## AVAILABLE DATA
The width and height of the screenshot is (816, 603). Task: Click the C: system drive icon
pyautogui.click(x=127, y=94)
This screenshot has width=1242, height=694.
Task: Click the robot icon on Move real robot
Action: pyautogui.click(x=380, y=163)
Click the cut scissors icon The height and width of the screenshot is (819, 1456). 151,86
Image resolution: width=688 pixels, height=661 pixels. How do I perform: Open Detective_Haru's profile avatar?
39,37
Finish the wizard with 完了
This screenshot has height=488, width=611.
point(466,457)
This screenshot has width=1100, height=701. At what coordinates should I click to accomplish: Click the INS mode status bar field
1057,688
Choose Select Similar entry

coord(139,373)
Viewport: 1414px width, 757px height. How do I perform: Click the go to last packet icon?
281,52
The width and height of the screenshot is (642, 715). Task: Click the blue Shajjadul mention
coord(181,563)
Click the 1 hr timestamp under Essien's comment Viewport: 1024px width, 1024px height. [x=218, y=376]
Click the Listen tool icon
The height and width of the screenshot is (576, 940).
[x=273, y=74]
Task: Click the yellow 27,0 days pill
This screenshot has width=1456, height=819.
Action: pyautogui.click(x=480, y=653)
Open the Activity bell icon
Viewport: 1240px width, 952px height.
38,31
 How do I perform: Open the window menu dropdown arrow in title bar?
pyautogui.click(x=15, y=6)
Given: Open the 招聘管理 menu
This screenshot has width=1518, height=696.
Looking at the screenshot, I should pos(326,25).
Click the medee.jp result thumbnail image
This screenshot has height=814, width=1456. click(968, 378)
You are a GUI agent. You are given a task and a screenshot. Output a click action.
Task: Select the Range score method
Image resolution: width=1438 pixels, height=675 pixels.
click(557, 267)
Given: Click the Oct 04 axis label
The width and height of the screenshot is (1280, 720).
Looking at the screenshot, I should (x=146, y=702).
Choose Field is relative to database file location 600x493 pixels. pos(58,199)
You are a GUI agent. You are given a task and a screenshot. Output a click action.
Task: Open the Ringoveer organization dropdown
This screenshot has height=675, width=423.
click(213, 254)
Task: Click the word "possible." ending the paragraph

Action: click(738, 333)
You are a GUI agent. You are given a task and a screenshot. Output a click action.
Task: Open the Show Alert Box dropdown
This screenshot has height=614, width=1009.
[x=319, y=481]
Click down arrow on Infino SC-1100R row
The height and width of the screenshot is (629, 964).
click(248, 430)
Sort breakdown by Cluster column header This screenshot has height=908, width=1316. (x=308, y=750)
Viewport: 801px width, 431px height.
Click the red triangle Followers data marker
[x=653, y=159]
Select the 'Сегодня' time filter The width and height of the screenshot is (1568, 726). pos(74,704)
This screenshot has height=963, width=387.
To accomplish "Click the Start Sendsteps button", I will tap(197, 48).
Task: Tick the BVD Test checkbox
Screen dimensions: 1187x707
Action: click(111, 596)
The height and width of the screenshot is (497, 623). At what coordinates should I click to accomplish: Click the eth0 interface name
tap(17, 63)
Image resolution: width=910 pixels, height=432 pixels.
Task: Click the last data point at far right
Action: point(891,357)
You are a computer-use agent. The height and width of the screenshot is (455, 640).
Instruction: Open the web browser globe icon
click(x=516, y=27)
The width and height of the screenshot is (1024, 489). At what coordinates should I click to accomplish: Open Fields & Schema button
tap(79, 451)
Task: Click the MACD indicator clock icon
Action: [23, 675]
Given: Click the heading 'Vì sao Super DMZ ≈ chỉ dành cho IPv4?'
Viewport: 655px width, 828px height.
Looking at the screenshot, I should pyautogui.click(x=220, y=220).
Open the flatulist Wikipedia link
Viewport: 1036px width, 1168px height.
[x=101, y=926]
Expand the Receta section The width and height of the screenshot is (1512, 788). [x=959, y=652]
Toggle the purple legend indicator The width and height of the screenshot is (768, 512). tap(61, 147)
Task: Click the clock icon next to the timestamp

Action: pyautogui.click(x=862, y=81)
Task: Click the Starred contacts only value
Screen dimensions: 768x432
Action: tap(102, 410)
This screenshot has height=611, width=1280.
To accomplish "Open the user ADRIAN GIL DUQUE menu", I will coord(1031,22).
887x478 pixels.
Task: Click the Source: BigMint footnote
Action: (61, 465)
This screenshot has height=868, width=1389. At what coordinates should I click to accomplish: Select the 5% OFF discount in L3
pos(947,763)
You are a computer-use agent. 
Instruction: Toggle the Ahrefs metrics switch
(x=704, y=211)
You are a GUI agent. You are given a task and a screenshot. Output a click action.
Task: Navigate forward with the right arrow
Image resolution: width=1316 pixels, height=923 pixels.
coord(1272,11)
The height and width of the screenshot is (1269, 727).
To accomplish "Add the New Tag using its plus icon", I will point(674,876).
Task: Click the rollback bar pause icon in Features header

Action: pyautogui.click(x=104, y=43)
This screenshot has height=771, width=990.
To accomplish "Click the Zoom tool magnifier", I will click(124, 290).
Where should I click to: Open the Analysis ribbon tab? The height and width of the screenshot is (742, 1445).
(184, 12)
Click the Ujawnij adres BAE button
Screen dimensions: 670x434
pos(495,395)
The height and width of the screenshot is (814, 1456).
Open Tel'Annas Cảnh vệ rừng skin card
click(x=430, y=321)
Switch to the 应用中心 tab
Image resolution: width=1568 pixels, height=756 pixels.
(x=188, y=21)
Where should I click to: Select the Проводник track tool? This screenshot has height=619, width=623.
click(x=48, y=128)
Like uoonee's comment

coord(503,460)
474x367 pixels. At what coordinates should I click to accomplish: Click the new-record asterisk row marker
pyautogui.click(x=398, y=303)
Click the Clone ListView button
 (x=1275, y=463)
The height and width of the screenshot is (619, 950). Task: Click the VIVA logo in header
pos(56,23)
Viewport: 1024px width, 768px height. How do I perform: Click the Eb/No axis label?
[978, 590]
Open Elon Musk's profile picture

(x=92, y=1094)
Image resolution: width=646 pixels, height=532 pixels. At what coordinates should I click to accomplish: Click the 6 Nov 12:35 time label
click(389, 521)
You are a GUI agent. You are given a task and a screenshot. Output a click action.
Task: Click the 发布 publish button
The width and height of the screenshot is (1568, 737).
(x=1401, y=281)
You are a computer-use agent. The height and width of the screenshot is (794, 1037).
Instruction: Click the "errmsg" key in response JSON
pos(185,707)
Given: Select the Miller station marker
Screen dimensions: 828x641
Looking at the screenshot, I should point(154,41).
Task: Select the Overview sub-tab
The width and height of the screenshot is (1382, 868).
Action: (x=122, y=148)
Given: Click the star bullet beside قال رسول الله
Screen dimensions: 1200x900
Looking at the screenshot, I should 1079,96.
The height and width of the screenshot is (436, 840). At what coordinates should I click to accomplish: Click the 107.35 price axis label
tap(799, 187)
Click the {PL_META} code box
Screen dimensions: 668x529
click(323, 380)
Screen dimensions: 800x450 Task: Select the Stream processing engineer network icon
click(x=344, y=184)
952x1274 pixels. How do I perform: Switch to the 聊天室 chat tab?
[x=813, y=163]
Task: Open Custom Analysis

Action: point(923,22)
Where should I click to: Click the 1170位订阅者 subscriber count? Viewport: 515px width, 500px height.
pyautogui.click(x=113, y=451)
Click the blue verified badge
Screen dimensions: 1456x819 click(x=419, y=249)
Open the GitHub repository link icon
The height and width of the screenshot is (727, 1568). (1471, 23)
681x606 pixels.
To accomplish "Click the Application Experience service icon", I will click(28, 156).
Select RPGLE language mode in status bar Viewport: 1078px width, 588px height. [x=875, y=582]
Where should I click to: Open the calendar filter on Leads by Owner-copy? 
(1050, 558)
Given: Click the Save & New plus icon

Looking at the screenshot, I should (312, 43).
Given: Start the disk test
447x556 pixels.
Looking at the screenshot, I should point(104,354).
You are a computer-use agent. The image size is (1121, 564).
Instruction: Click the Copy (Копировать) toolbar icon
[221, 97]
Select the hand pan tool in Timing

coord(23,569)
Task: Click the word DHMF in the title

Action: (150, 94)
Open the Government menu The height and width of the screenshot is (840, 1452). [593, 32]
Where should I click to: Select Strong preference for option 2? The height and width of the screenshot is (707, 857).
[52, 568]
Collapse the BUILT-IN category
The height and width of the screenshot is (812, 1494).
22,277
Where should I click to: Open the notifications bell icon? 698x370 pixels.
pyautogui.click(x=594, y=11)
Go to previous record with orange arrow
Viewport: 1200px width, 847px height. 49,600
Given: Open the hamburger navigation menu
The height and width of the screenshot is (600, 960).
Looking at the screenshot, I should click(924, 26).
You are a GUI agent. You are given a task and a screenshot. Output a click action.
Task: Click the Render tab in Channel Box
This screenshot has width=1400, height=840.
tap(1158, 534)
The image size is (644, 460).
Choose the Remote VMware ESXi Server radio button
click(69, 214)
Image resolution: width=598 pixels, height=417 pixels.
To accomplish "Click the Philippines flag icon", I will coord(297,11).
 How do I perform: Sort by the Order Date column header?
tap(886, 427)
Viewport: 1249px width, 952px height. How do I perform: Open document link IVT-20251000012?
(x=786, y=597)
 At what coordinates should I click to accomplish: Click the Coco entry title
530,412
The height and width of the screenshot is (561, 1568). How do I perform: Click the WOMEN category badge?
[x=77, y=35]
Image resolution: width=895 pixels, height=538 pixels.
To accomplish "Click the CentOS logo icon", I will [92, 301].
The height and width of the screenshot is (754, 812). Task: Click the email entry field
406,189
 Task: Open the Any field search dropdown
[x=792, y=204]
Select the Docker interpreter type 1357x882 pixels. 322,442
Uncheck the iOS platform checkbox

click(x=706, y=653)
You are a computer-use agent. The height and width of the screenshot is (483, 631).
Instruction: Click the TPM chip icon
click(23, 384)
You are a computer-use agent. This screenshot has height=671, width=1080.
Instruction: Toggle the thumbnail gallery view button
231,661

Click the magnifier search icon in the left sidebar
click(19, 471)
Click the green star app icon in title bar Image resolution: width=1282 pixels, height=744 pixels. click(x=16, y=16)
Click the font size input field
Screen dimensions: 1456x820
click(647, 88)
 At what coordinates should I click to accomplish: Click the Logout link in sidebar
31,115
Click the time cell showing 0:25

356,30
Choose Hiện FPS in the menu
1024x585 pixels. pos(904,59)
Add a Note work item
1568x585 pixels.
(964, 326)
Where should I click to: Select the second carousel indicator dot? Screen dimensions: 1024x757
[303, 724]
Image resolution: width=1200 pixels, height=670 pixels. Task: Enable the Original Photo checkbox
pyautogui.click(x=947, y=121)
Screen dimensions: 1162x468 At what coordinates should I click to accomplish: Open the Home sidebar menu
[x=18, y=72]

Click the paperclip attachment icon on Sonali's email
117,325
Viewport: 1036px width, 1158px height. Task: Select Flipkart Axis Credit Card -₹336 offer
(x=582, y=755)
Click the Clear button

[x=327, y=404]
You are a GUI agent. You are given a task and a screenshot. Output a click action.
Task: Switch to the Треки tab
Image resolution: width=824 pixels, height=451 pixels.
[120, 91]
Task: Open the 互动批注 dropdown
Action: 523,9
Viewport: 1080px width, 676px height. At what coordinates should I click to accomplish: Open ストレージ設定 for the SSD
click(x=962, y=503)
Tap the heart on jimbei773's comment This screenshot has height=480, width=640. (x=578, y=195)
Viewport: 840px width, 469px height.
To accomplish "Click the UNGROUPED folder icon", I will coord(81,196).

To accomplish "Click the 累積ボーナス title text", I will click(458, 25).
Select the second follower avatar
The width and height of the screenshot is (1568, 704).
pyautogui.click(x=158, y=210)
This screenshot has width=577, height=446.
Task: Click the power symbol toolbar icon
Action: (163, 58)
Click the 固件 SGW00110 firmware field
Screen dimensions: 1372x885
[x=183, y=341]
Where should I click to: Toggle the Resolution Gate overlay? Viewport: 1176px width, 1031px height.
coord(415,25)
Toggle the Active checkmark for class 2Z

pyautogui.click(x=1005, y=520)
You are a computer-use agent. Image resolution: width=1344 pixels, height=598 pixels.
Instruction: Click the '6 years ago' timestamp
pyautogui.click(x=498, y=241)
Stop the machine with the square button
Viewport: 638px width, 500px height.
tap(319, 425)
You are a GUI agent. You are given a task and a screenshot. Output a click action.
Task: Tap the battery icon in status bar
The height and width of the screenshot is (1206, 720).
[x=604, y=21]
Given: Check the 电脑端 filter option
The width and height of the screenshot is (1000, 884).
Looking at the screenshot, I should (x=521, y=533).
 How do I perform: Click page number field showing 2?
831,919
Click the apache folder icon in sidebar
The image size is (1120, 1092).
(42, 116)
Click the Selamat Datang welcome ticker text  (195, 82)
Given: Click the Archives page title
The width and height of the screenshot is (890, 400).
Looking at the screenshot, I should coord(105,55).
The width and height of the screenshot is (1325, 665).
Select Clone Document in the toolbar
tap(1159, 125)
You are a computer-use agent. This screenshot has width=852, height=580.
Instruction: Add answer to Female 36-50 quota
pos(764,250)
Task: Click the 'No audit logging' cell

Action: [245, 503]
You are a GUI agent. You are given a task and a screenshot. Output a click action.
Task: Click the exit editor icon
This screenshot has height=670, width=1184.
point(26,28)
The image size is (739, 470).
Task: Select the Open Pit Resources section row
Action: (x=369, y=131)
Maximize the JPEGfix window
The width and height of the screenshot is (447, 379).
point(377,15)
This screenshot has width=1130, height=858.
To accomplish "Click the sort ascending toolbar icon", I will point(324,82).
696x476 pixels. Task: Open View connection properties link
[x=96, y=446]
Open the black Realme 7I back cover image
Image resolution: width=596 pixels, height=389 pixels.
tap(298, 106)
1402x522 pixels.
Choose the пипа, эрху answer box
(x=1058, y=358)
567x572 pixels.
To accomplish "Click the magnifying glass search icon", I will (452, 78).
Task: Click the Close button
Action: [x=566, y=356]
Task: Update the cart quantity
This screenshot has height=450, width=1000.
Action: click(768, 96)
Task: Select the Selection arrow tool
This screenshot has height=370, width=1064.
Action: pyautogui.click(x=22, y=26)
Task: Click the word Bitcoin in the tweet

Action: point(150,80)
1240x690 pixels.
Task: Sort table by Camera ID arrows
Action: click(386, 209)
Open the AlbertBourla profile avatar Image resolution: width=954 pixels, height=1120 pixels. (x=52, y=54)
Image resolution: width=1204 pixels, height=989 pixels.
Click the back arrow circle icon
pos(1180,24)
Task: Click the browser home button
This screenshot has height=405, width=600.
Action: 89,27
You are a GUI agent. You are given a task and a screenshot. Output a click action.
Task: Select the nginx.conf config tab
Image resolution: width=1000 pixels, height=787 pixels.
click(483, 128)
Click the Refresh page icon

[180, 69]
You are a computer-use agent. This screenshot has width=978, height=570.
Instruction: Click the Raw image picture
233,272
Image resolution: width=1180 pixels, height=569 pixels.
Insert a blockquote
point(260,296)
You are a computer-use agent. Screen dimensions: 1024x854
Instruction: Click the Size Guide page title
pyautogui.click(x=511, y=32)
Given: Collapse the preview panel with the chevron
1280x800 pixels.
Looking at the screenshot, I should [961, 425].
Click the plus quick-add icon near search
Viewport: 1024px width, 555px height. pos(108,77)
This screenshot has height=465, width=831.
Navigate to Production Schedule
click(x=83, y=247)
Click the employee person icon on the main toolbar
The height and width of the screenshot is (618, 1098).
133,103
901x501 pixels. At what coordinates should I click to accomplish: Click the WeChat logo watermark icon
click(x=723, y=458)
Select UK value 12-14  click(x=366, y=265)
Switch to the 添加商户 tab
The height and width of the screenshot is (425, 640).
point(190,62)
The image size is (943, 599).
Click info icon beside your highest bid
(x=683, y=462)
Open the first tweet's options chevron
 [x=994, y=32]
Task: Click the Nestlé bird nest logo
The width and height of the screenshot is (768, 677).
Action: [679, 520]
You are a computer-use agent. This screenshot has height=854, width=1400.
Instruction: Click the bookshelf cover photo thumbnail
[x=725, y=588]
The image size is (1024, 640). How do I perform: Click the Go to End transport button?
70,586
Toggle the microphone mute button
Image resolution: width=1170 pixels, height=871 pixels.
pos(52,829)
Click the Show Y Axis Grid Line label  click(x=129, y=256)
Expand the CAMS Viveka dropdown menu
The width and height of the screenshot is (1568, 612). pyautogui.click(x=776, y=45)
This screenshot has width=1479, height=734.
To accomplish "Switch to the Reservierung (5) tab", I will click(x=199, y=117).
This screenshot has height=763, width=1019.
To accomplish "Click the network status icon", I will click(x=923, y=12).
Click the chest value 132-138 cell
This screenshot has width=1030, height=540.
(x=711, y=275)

## TASK DIRECTIONS
Please copy the lines above from the line with "Screen dimensions: 1187x707" up to and including the line with "Given: Click the heading", exactly as written and with nothing else.

## RESULT
Screen dimensions: 1187x707
Action: click(111, 596)
The height and width of the screenshot is (497, 623). At what coordinates should I click to accomplish: Click the eth0 interface name
tap(17, 63)
Image resolution: width=910 pixels, height=432 pixels.
Task: Click the last data point at far right
Action: point(891,357)
You are a computer-use agent. The height and width of the screenshot is (455, 640).
Instruction: Open the web browser globe icon
click(x=516, y=27)
The width and height of the screenshot is (1024, 489). At what coordinates should I click to accomplish: Open Fields & Schema button
tap(79, 451)
Task: Click the MACD indicator clock icon
Action: [23, 675]
Given: Click the heading 'Vì sao Super DMZ ≈ chỉ dành cho IPv4?'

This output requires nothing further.